Text block>
----

Consider Fig. 1. The optimal parameters without the monotonicity constraints are the edge proportions. There are 3 edges between 3 nodes in $S_1$, implying that $\lambda _1 = 3/d_1 = 1$, where $d_1 = {{\left| S_1\right| } \atopwithdelims ()2} = 3$ is optimal. Similarly, there are 4 edges within $S_2$ and between $S_2$ and $S_1$, consequently $\lambda _2 = 4 / d_2 = 4/7$, where $d_2 = {{\left| S_2\right| } \atopwithdelims ()2} + {\left| S_1\right| }{\left| S_2\right| } = 7$. Lastly, $\lambda _3 = 1 / d_3 = 1/5$ is optimal, where $d_3 = ({\left| S_1\right| } + {\left| S_2\right| }){\left| S_3\right| } = 5$. Note that the monotonicity constraints in this case are satisfied. The score is equal to $q \mathopen {}\left( T, G\right) = q \mathopen {}\left( 3, 3, 1\right) + q \mathopen {}\left( 4, 7, 4/7\right) + q \mathopen {}\left( 1, 5, 1/5\right) \approx 0 + 4.8 + 2.7 = 7.5$.

----

What the task asks> Reproduce the worked example on edge proportions and optimal parameters word for word, keeping every formula unchanged.

Source material>
----

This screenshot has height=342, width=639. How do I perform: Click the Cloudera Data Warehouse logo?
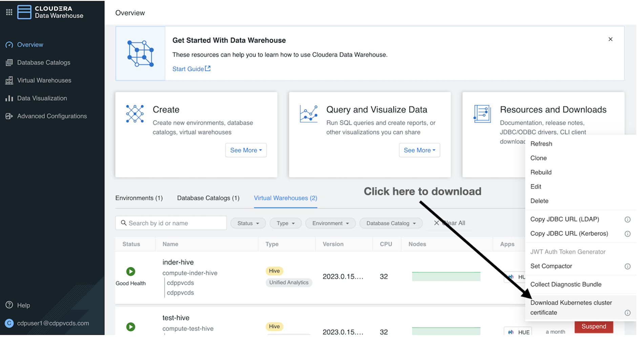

----

Expected answer>
Consider Fig. 1. The optimal parameters without the monotonicity constraints are the edge proportions. There are 3 edges between 3 nodes in $S_1$, implying that $\lambda _1 = 3/d_1 = 1$, where $d_1 = {{\left| S_1\right| } \atopwithdelims ()2} = 3$ is optimal. Similarly, there are 4 edges within $S_2$ and between $S_2$ and $S_1$, consequently $\lambda _2 = 4 / d_2 = 4/7$, where $d_2 = {{\left| S_2\right| } \atopwithdelims ()2} + {\left| S_1\right| }{\left| S_2\right| } = 7$. Lastly, $\lambda _3 = 1 / d_3 = 1/5$ is optimal, where $d_3 = ({\left| S_1\right| } + {\left| S_2\right| }){\left| S_3\right| } = 5$. Note that the monotonicity constraints in this case are satisfied. The score is equal to $q \mathopen {}\left( T, G\right) = q \mathopen {}\left( 3, 3, 1\right) + q \mathopen {}\left( 4, 7, 4/7\right) + q \mathopen {}\left( 1, 5, 1/5\right) \approx 0 + 4.8 + 2.7 = 7.5$.